I would like to get some understanding about the gate charge of a power MOSFET. I am referred to this MOSFET gate drive circuit application note: https://toshiba.semicon-storage.com/info/docget.jsp?did=59460 In page 5, subsection 1.2.3. Gate charging mechanism, they assert that Cgs and Cgd capacitances are charged in parallel but I didn't figure out why, normally the MOSFET is in off state and there is no short-circuit across its drain and source. Also, the figure 1.4 and 1.7 state that from time t0 to t2 only Qgs is involved!
When we think about transient behavior, we usually pin the VDD to a perfectly-fixed voltage. In reality, we have a huge capacitor from VDD to GND.
Thus when the circuit is charging the gate, the C_GS has charge flowing directly to GND.
And the C_GD has charge flowing into VDD, which has that huge capacitor to let the change in charge be flowing into GND.

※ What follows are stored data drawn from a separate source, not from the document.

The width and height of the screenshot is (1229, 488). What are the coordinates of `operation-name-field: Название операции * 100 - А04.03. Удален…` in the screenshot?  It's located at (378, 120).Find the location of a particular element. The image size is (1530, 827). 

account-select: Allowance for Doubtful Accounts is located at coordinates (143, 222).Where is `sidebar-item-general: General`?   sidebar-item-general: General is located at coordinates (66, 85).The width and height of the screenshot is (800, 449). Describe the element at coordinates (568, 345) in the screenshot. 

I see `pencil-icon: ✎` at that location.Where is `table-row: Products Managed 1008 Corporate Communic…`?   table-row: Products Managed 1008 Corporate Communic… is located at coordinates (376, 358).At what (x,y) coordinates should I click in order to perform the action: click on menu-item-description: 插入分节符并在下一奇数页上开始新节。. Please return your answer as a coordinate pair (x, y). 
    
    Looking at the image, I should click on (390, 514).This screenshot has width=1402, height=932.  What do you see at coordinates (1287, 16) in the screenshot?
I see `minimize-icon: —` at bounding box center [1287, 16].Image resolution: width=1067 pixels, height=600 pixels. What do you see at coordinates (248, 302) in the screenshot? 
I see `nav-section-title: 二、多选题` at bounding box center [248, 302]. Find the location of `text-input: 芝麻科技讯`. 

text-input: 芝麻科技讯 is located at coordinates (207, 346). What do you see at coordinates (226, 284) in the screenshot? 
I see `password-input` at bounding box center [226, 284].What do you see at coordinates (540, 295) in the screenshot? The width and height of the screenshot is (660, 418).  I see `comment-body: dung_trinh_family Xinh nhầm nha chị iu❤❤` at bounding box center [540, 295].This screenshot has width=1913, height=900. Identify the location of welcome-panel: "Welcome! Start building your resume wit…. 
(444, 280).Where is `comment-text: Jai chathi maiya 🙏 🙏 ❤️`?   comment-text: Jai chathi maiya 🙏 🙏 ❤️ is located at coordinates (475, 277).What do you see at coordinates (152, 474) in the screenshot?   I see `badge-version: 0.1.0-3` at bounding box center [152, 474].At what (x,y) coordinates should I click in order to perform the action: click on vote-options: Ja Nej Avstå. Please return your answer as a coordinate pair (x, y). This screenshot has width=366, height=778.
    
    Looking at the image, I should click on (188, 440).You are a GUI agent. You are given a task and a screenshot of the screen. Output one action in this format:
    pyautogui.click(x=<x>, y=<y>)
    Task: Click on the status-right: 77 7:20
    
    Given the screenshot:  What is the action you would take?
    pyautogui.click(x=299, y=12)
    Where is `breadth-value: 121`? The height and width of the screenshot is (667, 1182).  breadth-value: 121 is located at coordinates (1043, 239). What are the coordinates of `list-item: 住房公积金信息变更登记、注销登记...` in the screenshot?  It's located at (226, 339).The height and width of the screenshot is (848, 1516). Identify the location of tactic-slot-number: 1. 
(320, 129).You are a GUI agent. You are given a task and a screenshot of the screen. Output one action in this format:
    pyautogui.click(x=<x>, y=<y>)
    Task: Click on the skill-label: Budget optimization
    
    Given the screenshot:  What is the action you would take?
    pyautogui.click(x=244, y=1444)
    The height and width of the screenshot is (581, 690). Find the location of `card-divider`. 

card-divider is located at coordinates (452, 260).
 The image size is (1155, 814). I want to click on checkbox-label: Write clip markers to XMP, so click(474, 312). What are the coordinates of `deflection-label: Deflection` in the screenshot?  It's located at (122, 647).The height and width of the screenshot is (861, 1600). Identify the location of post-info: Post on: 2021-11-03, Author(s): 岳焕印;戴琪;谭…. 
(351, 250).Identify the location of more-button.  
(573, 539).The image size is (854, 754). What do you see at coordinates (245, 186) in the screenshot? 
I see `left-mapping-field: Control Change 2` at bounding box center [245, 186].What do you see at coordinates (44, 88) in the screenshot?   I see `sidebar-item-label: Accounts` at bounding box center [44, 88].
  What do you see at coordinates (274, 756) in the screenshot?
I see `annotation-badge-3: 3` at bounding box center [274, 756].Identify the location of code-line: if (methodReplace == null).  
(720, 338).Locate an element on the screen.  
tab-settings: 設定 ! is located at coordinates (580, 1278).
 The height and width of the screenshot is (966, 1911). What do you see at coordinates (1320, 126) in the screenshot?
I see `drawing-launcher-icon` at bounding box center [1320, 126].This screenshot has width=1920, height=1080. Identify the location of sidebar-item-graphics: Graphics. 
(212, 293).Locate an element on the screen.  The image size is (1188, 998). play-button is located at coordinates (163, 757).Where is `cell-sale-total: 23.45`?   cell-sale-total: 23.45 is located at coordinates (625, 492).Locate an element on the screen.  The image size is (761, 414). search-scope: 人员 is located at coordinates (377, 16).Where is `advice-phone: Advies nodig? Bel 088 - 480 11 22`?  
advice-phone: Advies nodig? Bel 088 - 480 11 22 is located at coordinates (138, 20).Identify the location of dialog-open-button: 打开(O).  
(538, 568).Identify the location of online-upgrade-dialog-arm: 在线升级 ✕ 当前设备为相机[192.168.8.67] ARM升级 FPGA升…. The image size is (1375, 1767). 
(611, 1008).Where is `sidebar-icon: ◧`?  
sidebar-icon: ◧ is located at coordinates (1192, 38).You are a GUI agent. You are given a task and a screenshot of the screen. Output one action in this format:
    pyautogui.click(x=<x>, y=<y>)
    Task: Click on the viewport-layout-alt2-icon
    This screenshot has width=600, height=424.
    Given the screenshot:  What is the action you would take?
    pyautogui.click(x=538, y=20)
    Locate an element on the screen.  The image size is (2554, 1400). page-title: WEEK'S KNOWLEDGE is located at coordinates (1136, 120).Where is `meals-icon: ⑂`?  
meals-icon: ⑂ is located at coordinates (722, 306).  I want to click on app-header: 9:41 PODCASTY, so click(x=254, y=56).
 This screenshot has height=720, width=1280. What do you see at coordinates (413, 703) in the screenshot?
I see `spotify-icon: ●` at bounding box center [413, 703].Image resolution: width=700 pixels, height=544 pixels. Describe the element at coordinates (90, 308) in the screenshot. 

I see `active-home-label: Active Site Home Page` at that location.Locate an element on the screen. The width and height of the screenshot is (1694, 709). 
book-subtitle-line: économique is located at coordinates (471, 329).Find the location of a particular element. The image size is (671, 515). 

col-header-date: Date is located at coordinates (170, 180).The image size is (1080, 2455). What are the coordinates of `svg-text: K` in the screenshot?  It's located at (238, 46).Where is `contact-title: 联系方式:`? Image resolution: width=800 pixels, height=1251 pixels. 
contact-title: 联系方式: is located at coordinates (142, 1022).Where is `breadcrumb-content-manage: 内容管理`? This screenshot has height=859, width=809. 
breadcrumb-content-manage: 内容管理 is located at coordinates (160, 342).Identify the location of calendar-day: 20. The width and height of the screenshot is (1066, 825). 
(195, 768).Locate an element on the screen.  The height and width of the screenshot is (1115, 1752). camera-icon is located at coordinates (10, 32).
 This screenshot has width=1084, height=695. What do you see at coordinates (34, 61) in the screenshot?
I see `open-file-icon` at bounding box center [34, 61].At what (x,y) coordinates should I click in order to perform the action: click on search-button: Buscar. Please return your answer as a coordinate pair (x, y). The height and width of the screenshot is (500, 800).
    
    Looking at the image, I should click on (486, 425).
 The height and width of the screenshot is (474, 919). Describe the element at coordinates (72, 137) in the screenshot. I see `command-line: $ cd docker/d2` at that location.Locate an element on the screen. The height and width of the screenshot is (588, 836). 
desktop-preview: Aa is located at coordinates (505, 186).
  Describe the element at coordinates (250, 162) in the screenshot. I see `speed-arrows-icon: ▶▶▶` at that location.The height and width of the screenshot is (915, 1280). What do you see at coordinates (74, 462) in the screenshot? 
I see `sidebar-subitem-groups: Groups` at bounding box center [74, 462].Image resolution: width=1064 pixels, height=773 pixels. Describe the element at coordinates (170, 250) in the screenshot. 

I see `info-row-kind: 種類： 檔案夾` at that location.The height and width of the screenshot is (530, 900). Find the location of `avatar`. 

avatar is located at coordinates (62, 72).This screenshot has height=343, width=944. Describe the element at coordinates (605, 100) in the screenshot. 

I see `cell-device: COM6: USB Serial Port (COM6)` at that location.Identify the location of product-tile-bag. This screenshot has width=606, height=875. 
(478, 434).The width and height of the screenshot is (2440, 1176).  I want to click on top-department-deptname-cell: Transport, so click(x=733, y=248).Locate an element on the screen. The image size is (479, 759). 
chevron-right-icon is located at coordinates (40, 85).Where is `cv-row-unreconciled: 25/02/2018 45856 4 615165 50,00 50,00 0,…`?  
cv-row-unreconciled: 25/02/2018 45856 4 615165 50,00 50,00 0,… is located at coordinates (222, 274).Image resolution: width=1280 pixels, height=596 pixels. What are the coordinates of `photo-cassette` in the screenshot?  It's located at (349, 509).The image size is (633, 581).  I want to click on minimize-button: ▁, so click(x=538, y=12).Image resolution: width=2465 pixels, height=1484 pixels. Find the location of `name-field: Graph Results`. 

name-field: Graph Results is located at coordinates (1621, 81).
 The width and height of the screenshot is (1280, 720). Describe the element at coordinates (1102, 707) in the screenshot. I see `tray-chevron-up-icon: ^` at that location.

For circuits that do not keep VDD in a well-controlled state, we tend to call those circuits oscillators, or expect warrantee-problems down the road because of un-reliable behaviors.
When the device is "off". rising from 0V, Vgs charges both Cgs and Cgd as Vg is common to both, but it does not begin to conduct as defined by Vgs(th) =Vt until Vgs reaches that level of charge voltage.
"On" state resistance is an analog value, where RdsOn is then reduced towards the rated value as (Vgs-Vt)/Vt exceeds 2 to the rated for RdsOn @ Vgs usually in the 2~4 Vt range depending on the device threshold specs.
SO in digital terms, we think of On/Off state as a binary but that is only for specified binary Vgs levels with thresholds Vih,Vil (for CMOS) and tolerances like -10% for Vdd. But actually, it is an analog value that continuously varies.